Top of ENTRIES SHOWN
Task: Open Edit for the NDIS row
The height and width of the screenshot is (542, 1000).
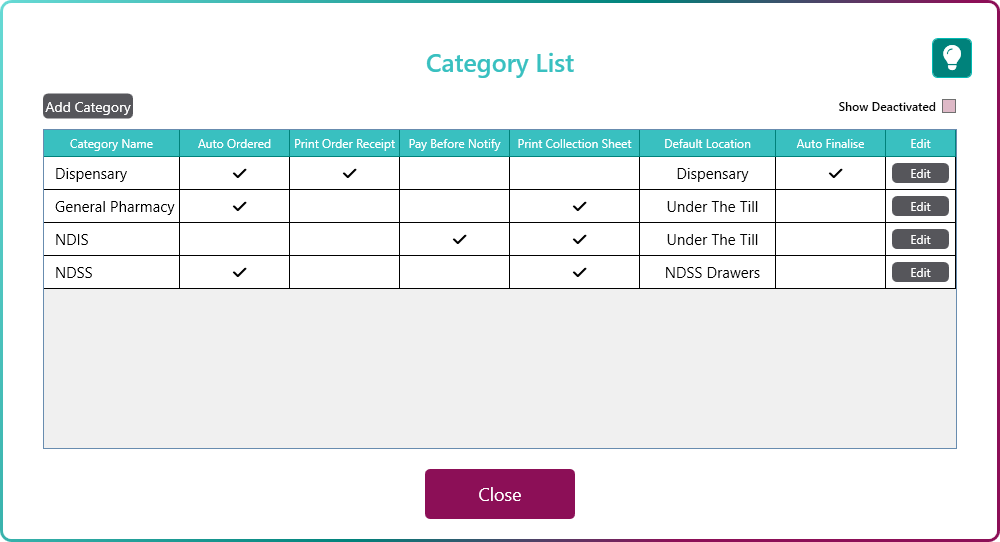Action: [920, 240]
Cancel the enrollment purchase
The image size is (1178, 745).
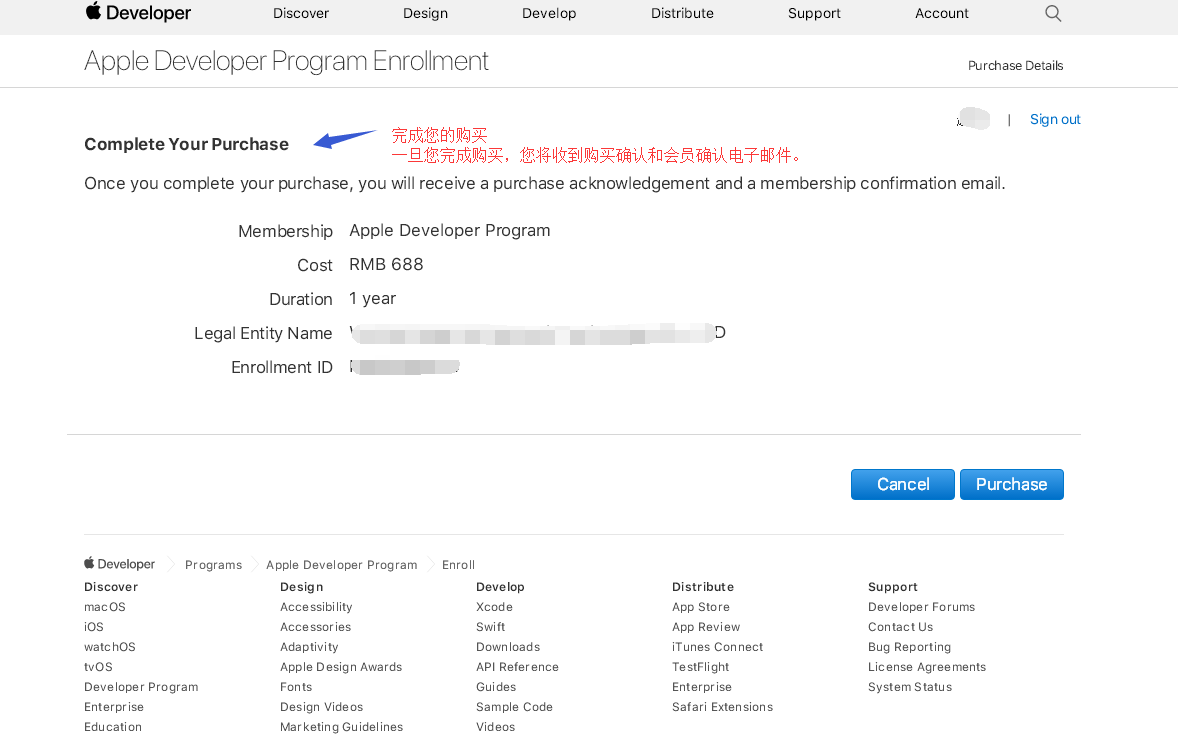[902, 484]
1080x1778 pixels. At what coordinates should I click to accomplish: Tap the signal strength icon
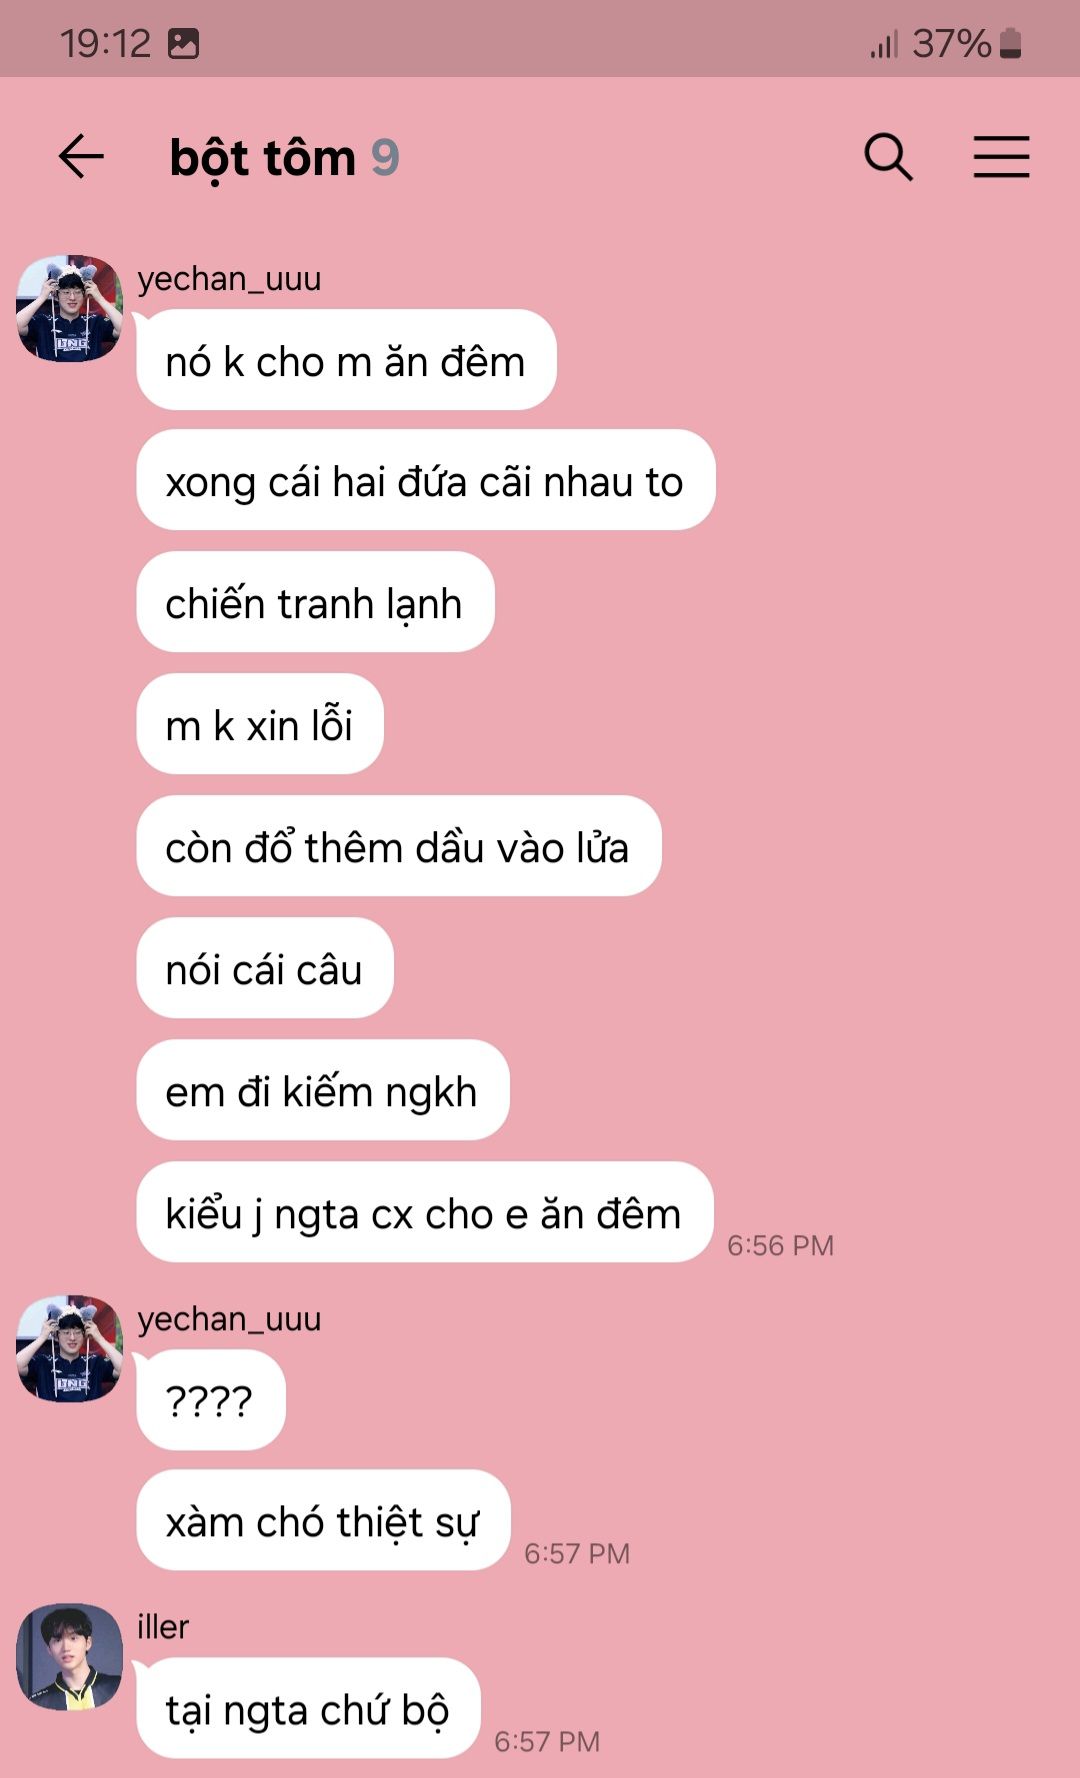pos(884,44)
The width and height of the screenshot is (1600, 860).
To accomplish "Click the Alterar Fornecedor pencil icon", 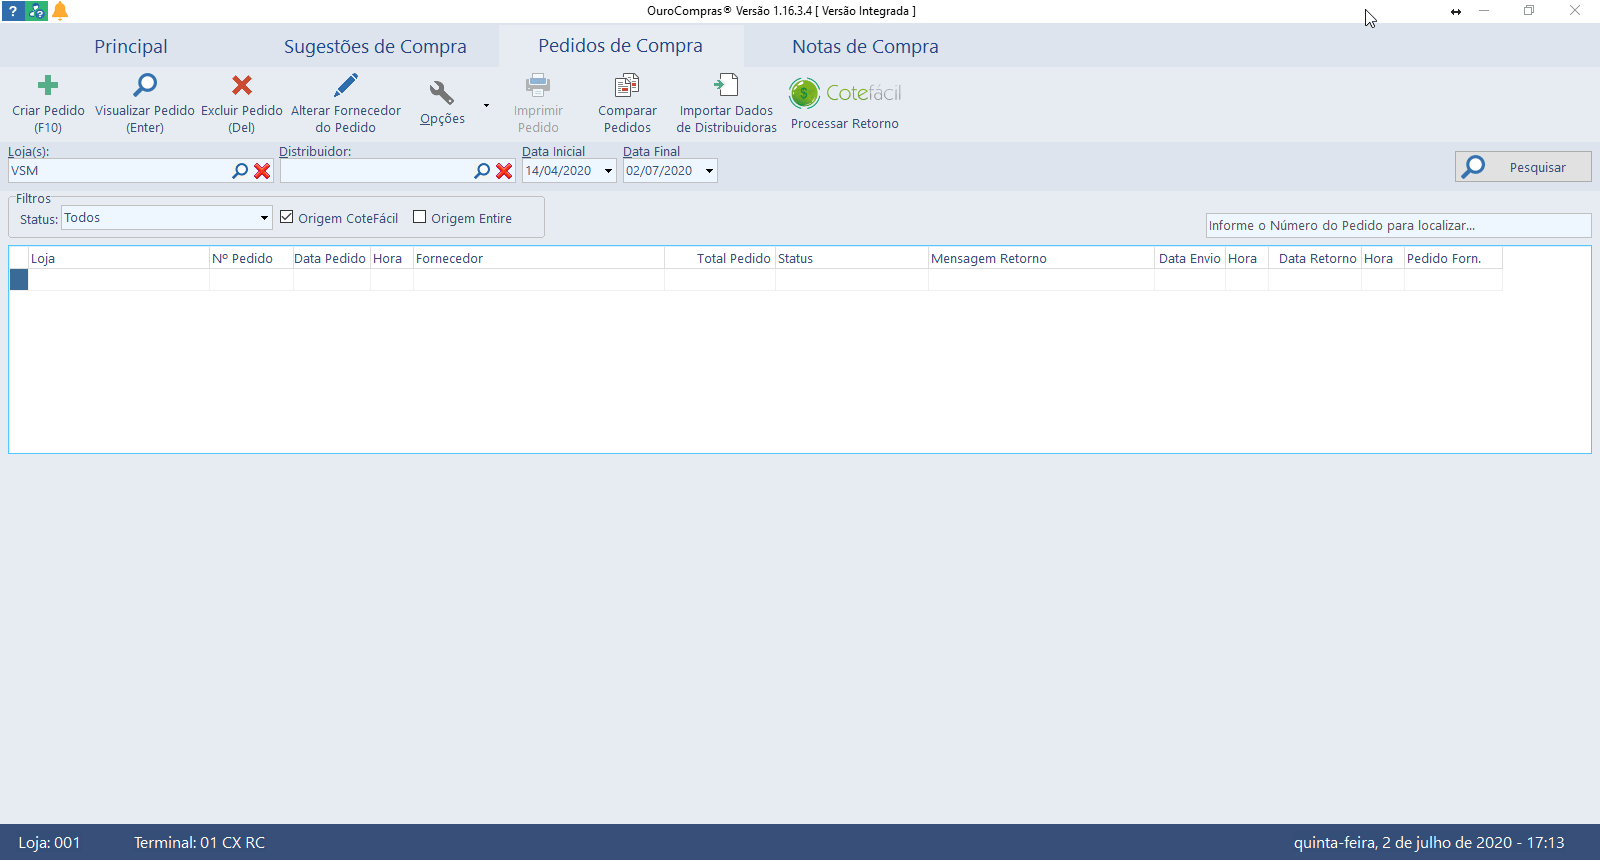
Bottom of ENTRIES SHOWN
WHAT YOU NEED TO DO | Please write out exactly the lines from the one containing "The width and" through the last line of the records above, and leave out any pictures.

SOLVED PROBLEM |
The width and height of the screenshot is (1600, 860).
To accomplish "Click the Alterar Fornecedor pencil icon", 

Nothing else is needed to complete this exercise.